Dang It 6: Remember when I mentioned that I had a online training to attend? Well, this one sort of worked out as I read the time wrong and the class actually begins at 9:30 central, making it 10:30 am Toast Time. Although, you didn't think I could get away with it that easily did you?? Well, I didn't. The company that provides the training fails to send me the link to access the class and the phone number to dial in for the teleconference. 30 minutes later, all spent with customer service, I gain the required information and join up with class already in progress.
Dang It 7: I am now forced to sit through 8 plus hours of Quickbooks information. Sigh.....
Dang It 8: Stupid Toastie Detox Jam '09. I have to eat a salad for lunch and since I'm eating lunch at like 3pm because of this class, there is nothing left at the salad bar to choose from so I eat lettuce with carrots, peppers and onions. This isn't buffalo chicken nachos at all.
Dang It 9: Even though I have signed up for this training class, this does not give the Toast a get out of work free card. It is 6:45 at night and now I start what work I need to complete for tomorrow.
Dang It 10: I find out over the phone that a good friend is going through a rough patch with his special lady. The ever dreaded uber dang it!! I won't make any jokes about this; this kind of stuff sucks. I do my best to just offer to be there for a chat should it be needed. That being said, I want to find a weekend that I can head out his way for a visit. He lives in Boston, and I'm always up for a trip to Beantown. We'll just have to see whats in the the cards through the next few weeks as Boston isn't exactly around the corner. If I can swing a day off or two from work, I'll definitely do it.

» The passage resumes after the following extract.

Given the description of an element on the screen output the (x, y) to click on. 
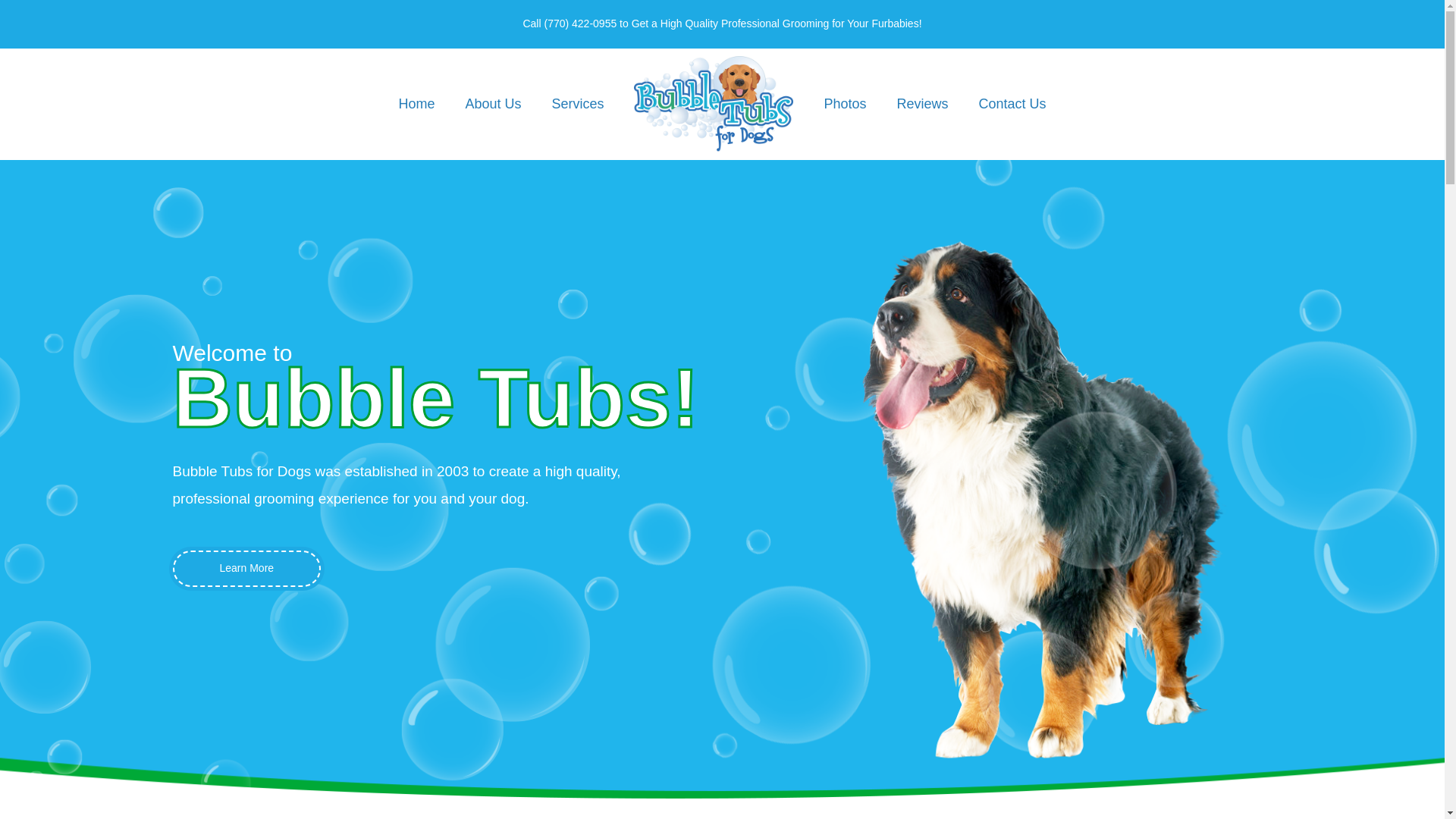
Learn More (247, 568)
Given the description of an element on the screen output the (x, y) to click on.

Dang It 11: This is me being somewhat selfish. Kool-Aid is going through a rough patch at work, being that she works in HR and her company is currently executing a few "changes" at the office place. So, she's been working 'round the clock and been stressed out to the max. Why am I mentioning this?? Well, after a long day I'd like to be able to hang out with Kool-Aid and just forget about what ails us. Kool-Aid doesn't get home well after I, like 9:30 at night type of stuff. This is after she has been going into work all weekend and working super long hours for a few weeks now. And when we do hang around together, she's too burnt out or stressed out to really be there. It's frustrating, and difficult, and an all around dang it as I basically spent this last weekend, in it's entirety, alone. I know I shouldn't complain, and it's not her choosing. But what is this blog if it's not a place to just write shit out, vent, what-have-you. I remain, sitting idly by and taking it all with a grain of salt.

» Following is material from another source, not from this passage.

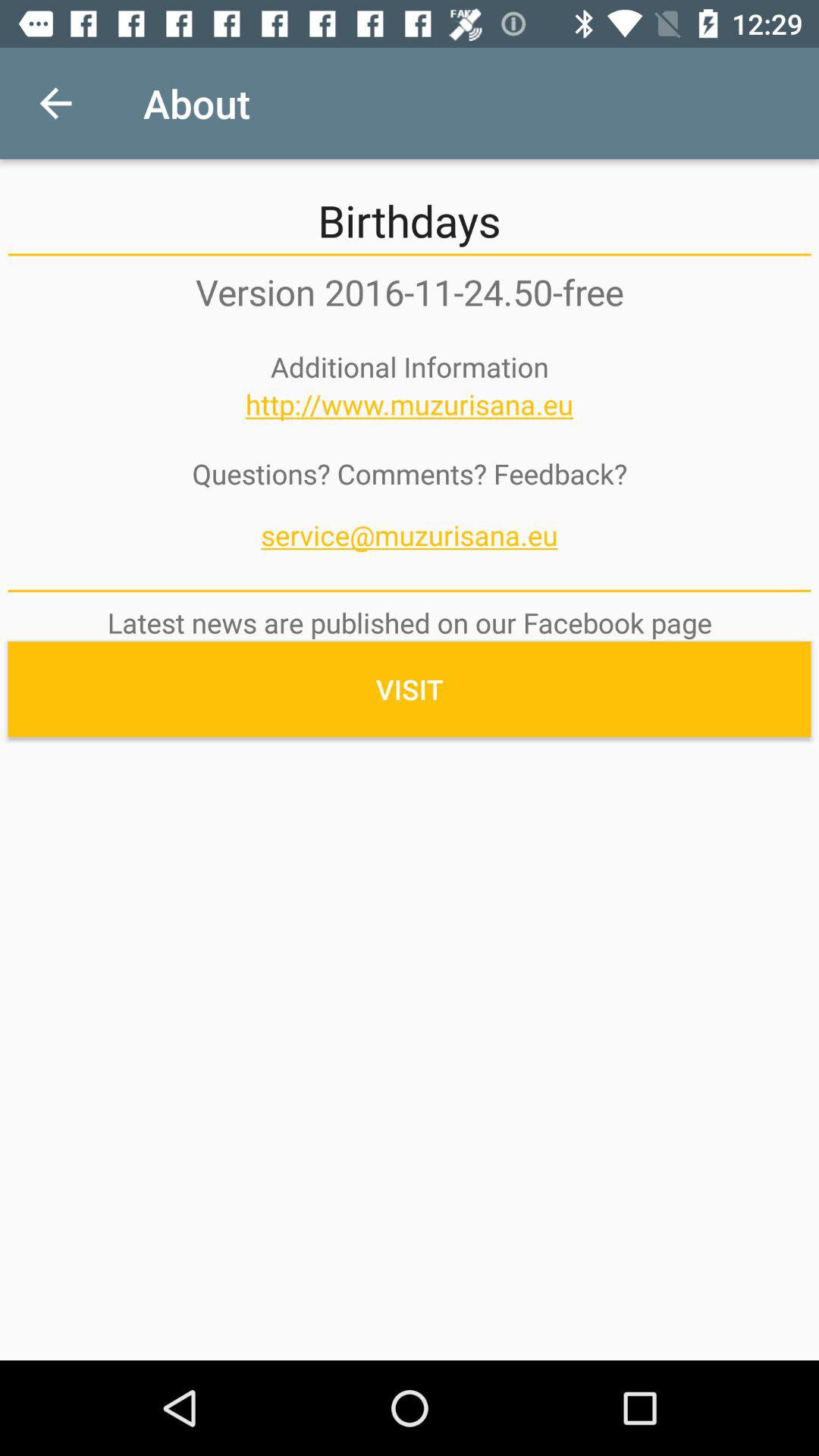
select the item below the additional information (409, 404)
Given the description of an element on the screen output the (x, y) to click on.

Well, there you have it. By the time I got home all that I was able to do for myself was to eat a couple of leftover peanut m&m's from the Super Bowl for dinner and watch a few episodes of 30 Rock to get me to forget about the crap day that I had. Oh, these dang it's don't stop here either. I forgot my lunch at home this morning. Faaaantastic. Eh...here's to keep on keepin' on I guess. It can't be all bad right??
1 comment:
Maybe this'll cheer ya up buddy, "See, Columbo, he pretends to be dumb, bu really he's sharp like tack!"